Friday, October 3, 2014

What Doesn't Kill You

by Zeke Drummond, from Sketcher in the Rye, A Portrait of Crime Mystery, by Sharon Pape

On my last visit here, I was tellin’ you a story from my days as federal marshal for the Arizona Territory. My young partner, Matt, and I were chasin’ down a couple of bank robbers known as the Grandy brothers. Along the way, we’d come upon a fella lyin’ dead there in the desert. Well, when we got down from our horses to see what had done him in, all we could find were a couple of tiny holes in his temples. Mind you these holes weren’t made by any weapon I’d ever seen. Far as we could tell there wasn’t another mark on his body. Matt looked at me like he was hopin’ I had an explanation that would make sense and ease his mind, but I was every bit as perplexed as he was. And probably just as worried. I knew how to fight a man with a gun, a knife or a bow and arrow, but there was surely somethin’ different lurkin’ out there now.  We got back in the saddle with a lot less enthusiasm about the job we still had to do.

We didn’t say much as we rode, but we were real mindful of the western sky. You don’t want to  be ridin’ in the desert after sundown, especially when there’s only a scrap of new moon. The darkness is so thick you can’t judge the terrain or see the rattlers and scorpions that come out as the temperature drops. Even the cacti are a problem, especially the Cholla. We call it jumpin’ cactus, ‘cause its needles are so long and fine it’s hard enough to avoid them in broad daylight. And they’re barbed like porcupine quills, so it’s a painful proposition to get them out of your hide. Left to fester, they can do a body more harm than you’d imagine. Given all that, not to mention a strange killer on the loose, our only sane choice was to hold up for the night. We found us a spot with no critter holes or Cholla nearby and waited for dawn. We took turns keepin’ watch, but I don’t think either of us slept for more than a few minutes. When mornin’ finally curled up over the horizon, we gave the horses their oats and headed out. We ate a breakfast of hard tack in the saddle to save time.

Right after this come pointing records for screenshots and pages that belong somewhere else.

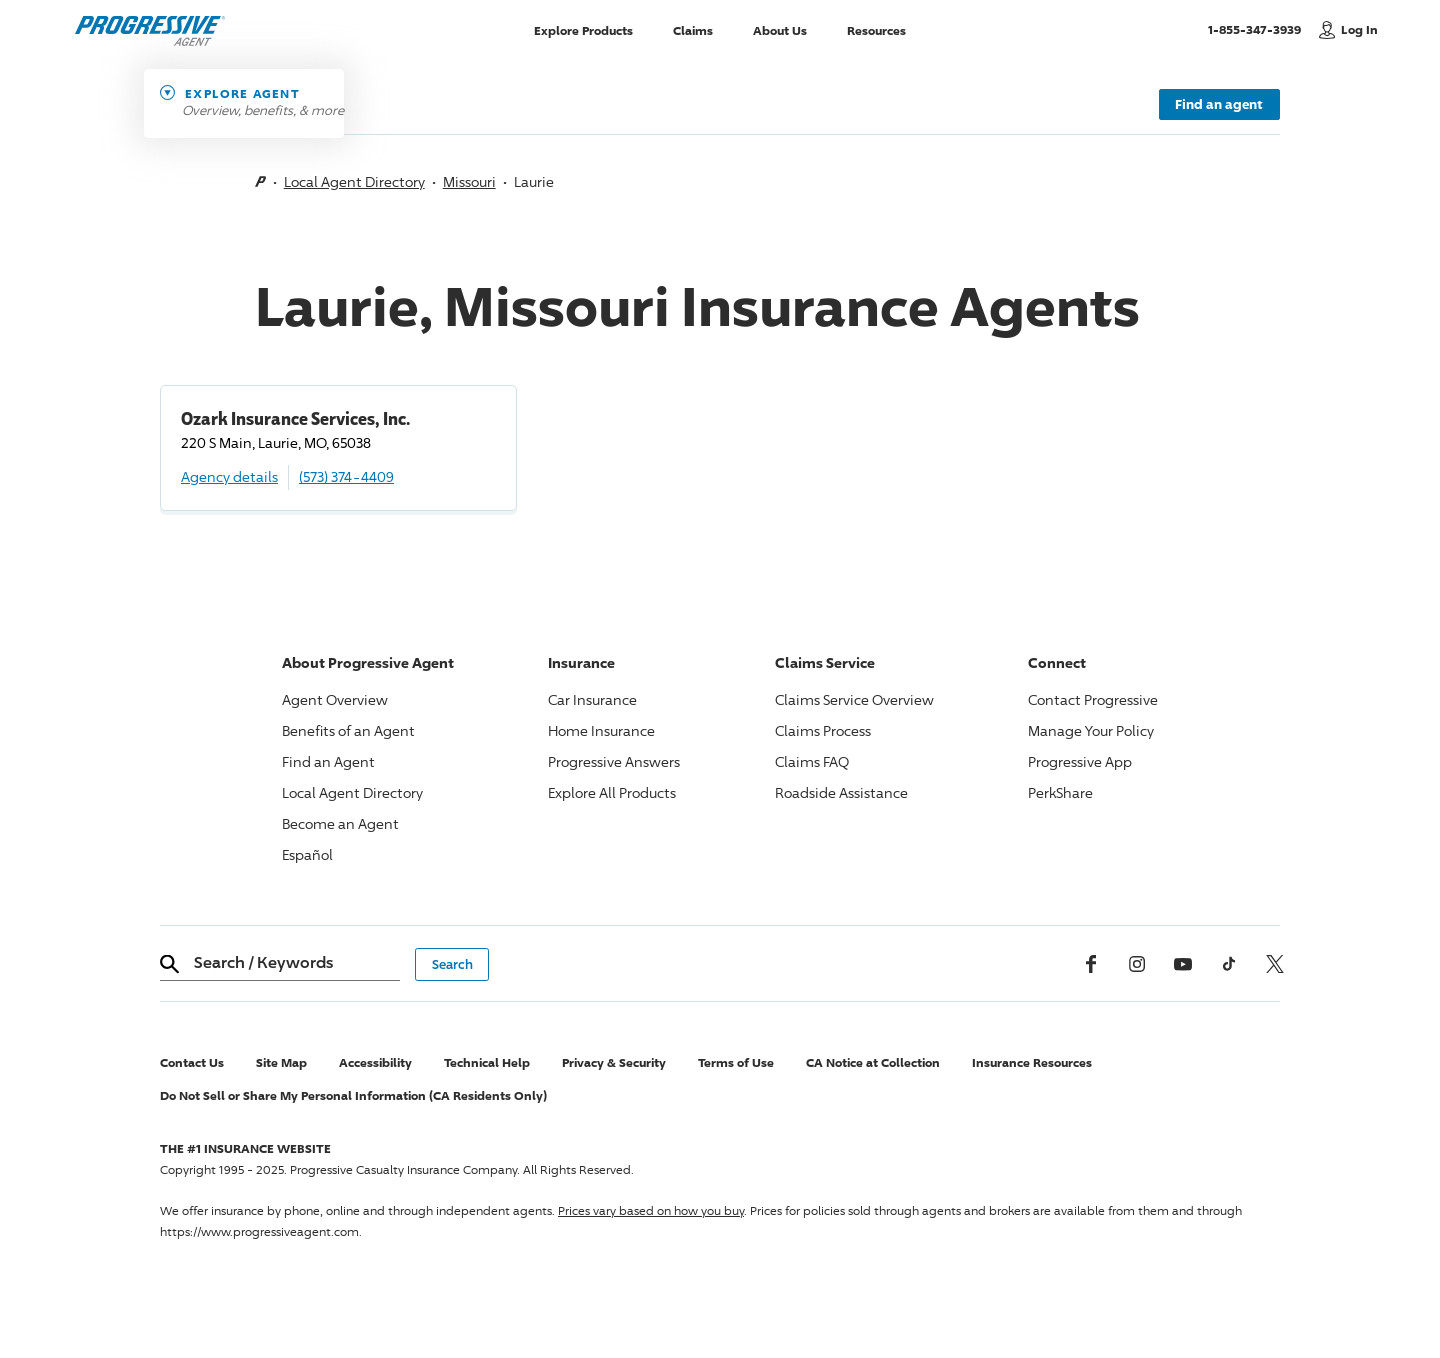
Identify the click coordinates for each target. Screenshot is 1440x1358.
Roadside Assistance (841, 792)
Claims (693, 29)
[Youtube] (1183, 964)
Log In (1359, 29)
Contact (1093, 699)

The next few days passed without incident, which was fine with us. I could tell we were gainin’ on the Grandys. Their horses’ droppings were fresher, and we found their last campfire still smolderin’.  They must have been feelin’ bullet proof, because they were gettin’ sloppy. We found one of the money wrappers right there on the ground. I figured we’d come upon them sometime the next day. As it happened I was wrong. Barely five hours later we found Walter Grandy dead, his brother nowhere in sight.

That’s it for today, folks. Hope to see you next month when I’ll be wrappin’ up this tale. You take care now.